Задания для выполнения:
- 1) Извлеките из фрагмента документа текст между "Так, значит, популярно" и "мы это поняли?" включительно.
- 2) Переведите на английский язык предложение из фрагмента документа: «Никто не станет так легко считать какое-нибудь учение за истинное только потому, что оно делает счастливым или добродетельным, – исключая разве милых «идеалистов», страстно влюбленных в доброе, истинное, прекрасное и позволяющих плавать в своем пруду всем родам пестрых, неуклюжих и добросердечных желательностей».

Фрагмент документа:
+-------+

Увеличить |
37
«Как!
Так, значит, популярно говоря: Бог опровергнут, а чёрт нет –?» Напротив!
Напротив, друзья мои! Да и кто же, чёрт побери, заставляет вас говорить
популярно! -
38
То, чем
представилась при полном свете новейших времен французская революция, этот
ужасающий и, если судить о нем с близкого расстояния, излишний фарс, к
которому, однако, благородные и восторженные зрители всей Европы, взирая на
него издали, так долго и так страстно примешивали вместе с толкованиями свои
собственные негодования и восторги, пока текст не исчез под толкованиями: так,
пожалуй, некое благородное потомство могло бы еще раз ложно понять все прошлое,
которое только тогда и сделалось бы сносным на вид. – Или лучше сказать: не
случилось ли это уже? не были ли мы и сами тем «благородным потомством»? И не
кануло ли это именно теперь, поскольку мы это поняли?
39
Никто не
станет так легко считать какое-нибудь учение за истинное только потому, что оно
делает счастливым или добродетельным, – исключая разве милых «идеалистов»,
страстно влюбленных в доброе, истинное, прекрасное и позволяющих плавать в
своем пруду всем родам пестрых, неуклюжих и добросердечных желательностей.

+-------+

Исходные данные:

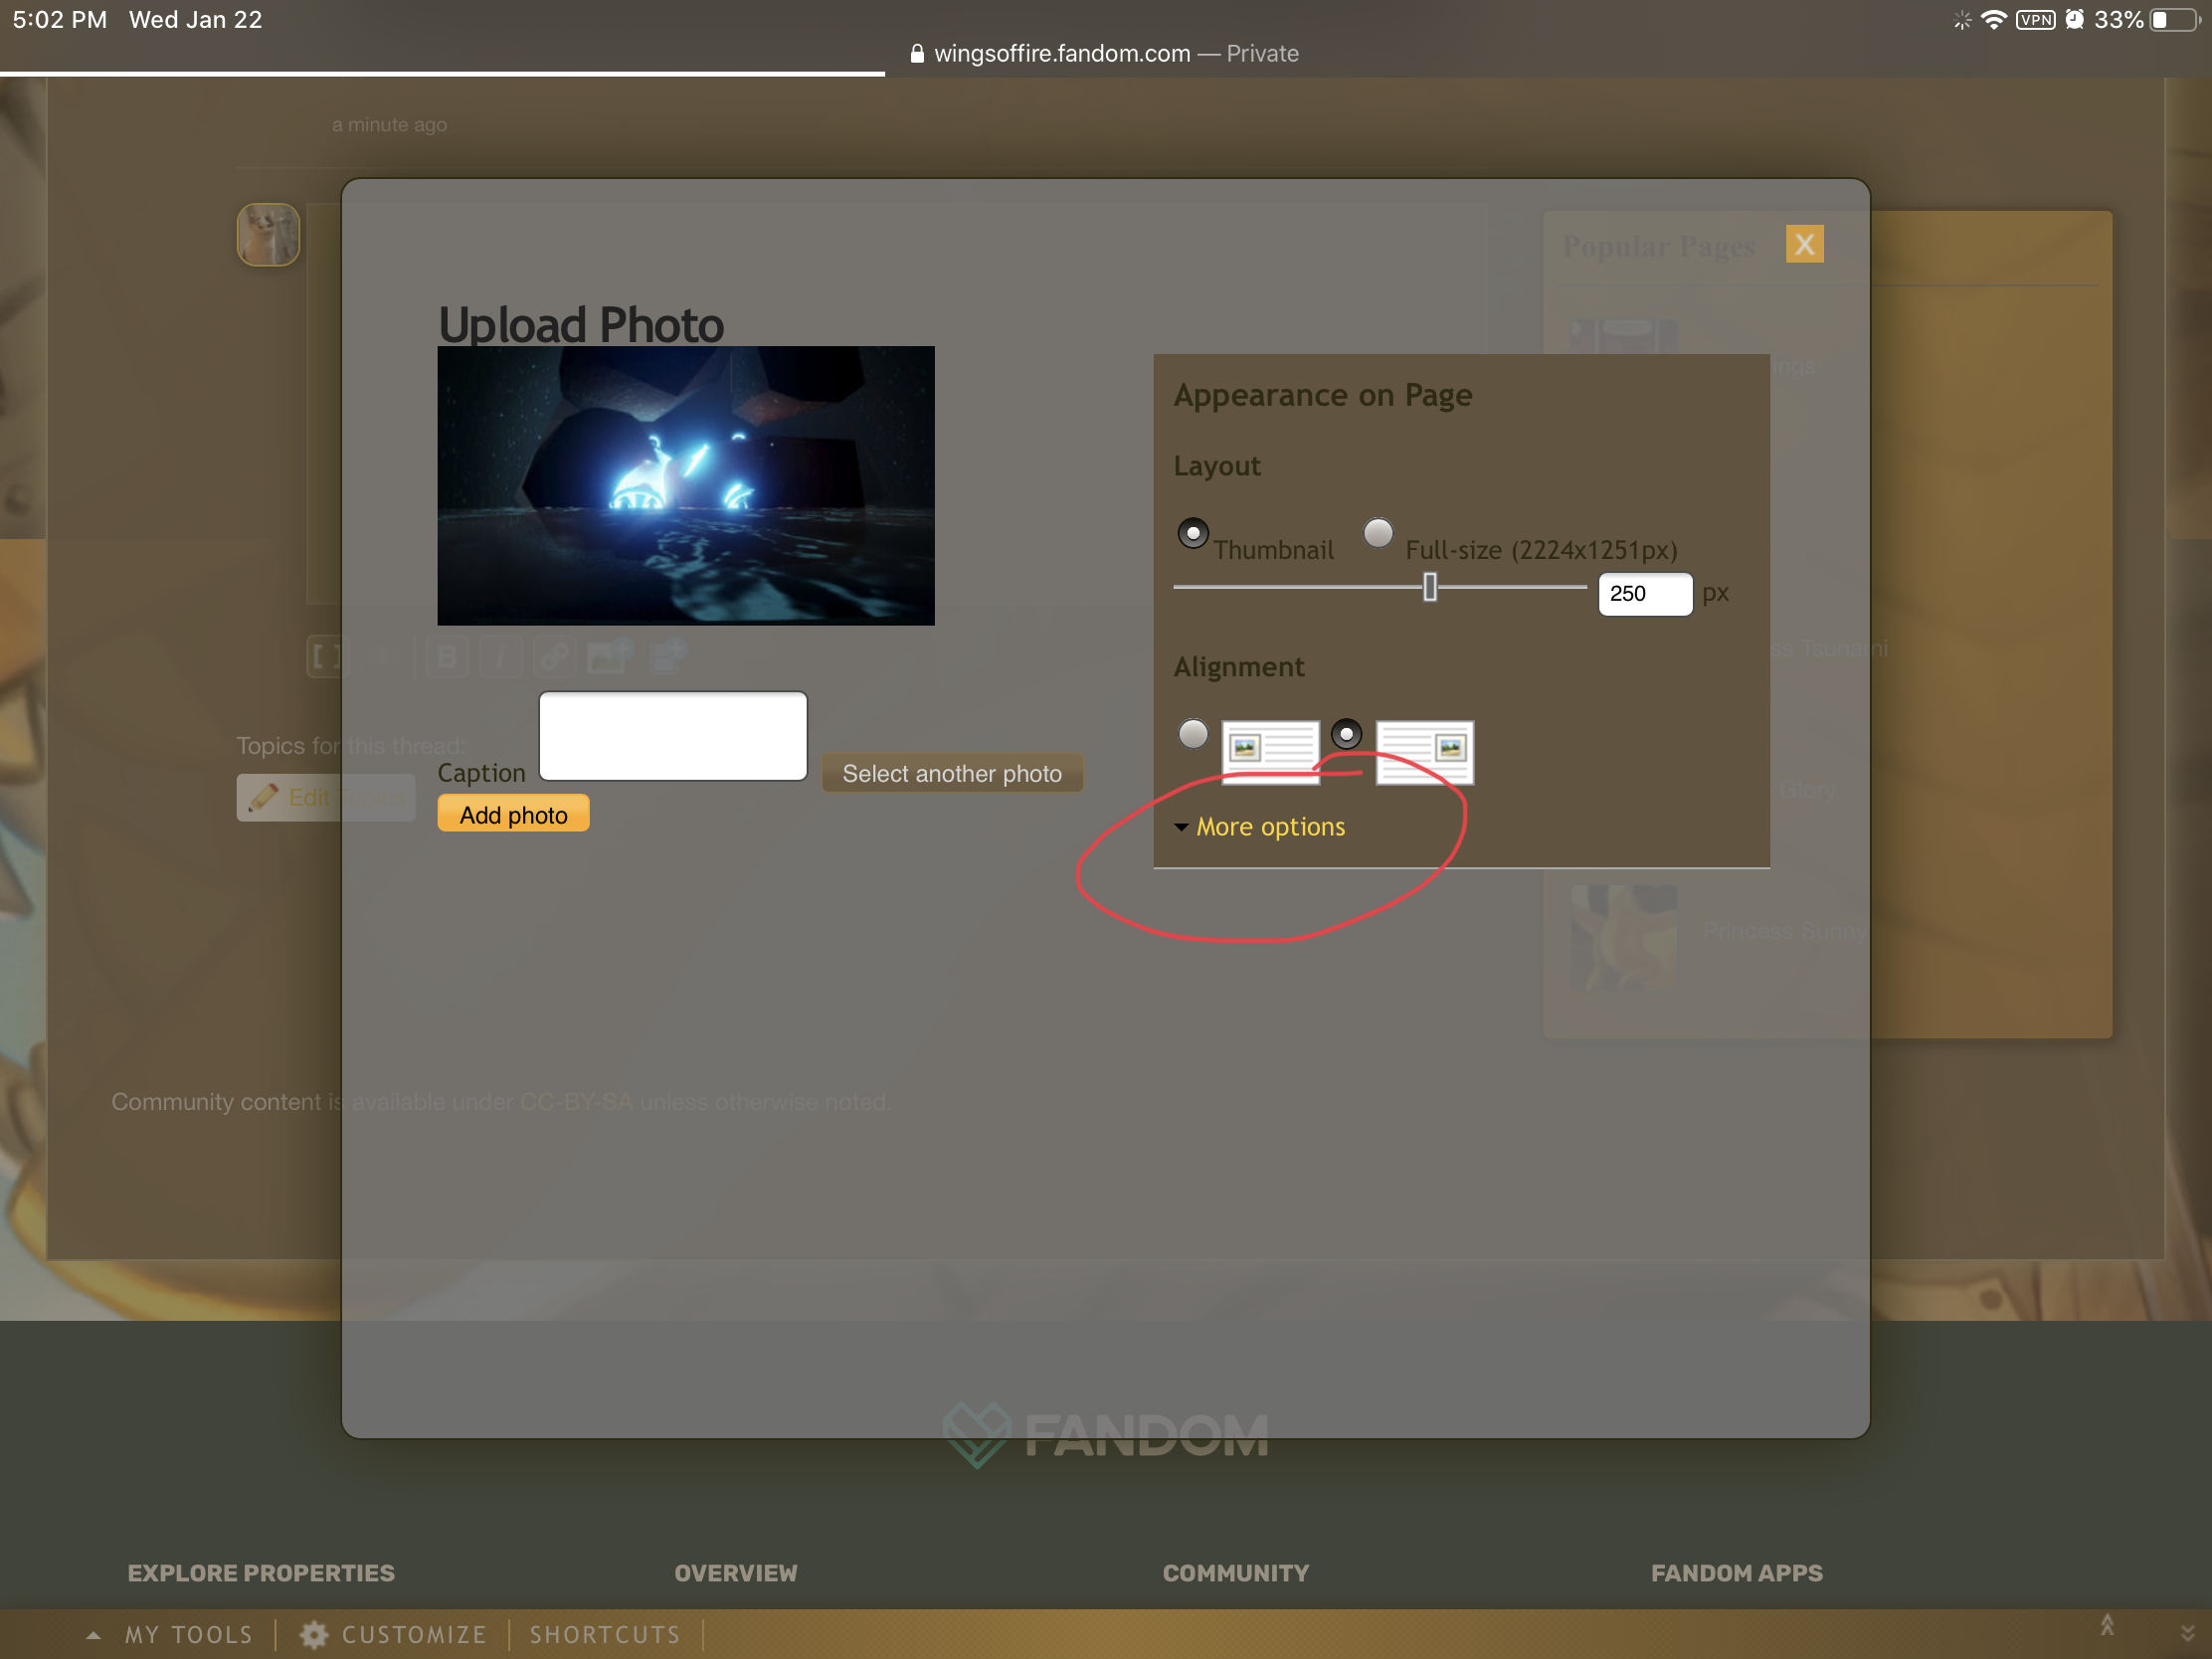Click the Caption text field
This screenshot has width=2212, height=1659.
pos(673,735)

+-------+

Ответы к заданиям:
- 1)
Так, значит, популярно говоря: Бог опровергнут, а чёрт нет –?» Напротив!
Напротив, друзья мои! Да и кто же, чёрт побери, заставляет вас говорить
популярно! -
38
То, чем
представилась при полном свете новейших времен французская революция, этот
ужасающий и, если судить о нем с близкого расстояния, излишний фарс, к
которому, однако, благородные и восторженные зрители всей Европы, взирая на
него издали, так долго и так страстно примешивали вместе с толкованиями свои
собственные негодования и восторги, пока текст не исчез под толкованиями: так,
пожалуй, некое благородное потомство могло бы еще раз ложно понять все прошлое,
которое только тогда и сделалось бы сносным на вид. – Или лучше сказать: не
случилось ли это уже? не были ли мы и сами тем «благородным потомством»? И не
кануло ли это именно теперь, поскольку мы это поняли?

- 2) No one will so easily regard some doctrine as true merely because it makes one happy or virtuous, except perhaps the dear "idealists," passionately in love with the good, the true, and the beautiful, who let all kinds of motley, clumsy, and good-hearted wishes swim about in their pond.